Some time ago, a poster wrote about using a 500 Watt power supply in a PC, wrongly assuming that is how much power was consumed all the time. I argued that a typical PC left powered up in an office, would consume between 70 -
100 Watts. I finally got around to testing my workshop PC in actual use. I made no modifications to the machine. I left all the cards and drives plugged in.The computer comprises:
Gigabyte GAP35DS3P motherboard Intel Core 2 Duo 6420 2.13GHz
2GB RAM Main video card - NVIDIA GeForce 8500GT Secondary video card - NVIDIA GeForce 8500GT 1 X 1TB SATA hard disk 3 X 500GB SATA hard disk 1 X Floppy drive 2 X DVD/CD burners 1 X Sound Blaster 1 X TV tuner card 1 X 350 Watt power supply 1 X Case fan (120mm)Here are the figures I measured:
- Computer off (soft switch off) - 6 Watts
- Monitor off (soft switch off) - 4 Watts (Very ancient Sony 17" LCD - analogue input only)
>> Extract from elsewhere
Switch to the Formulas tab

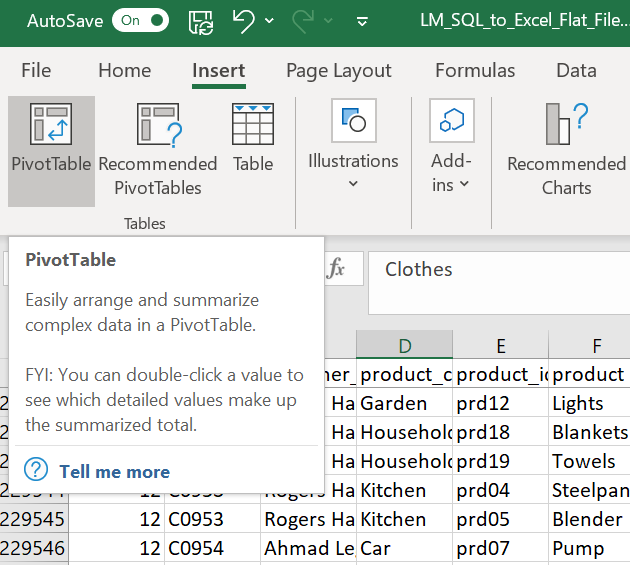pyautogui.click(x=475, y=70)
- Computer operating (web browsing, spreadsheet, et al - hard disks are NOT asleep) - 139 Watts. When the hard drives power down, that figure will fall to below 100 Watts.
- Monitor operating - 33 Watts
I am confident that more modern computers and those using on-board video, on board sound, no TV card and one hard disk will consume considerably less energy. Standby power figures for monitors would be lower, I expect. Typical hard disks use more than 10 Watts each, so just using one hard disk will reduce consumption by more than 30 Watts. In fact, that is precisely what I intend doing. I will use USB connected drives, as an when I need extra space.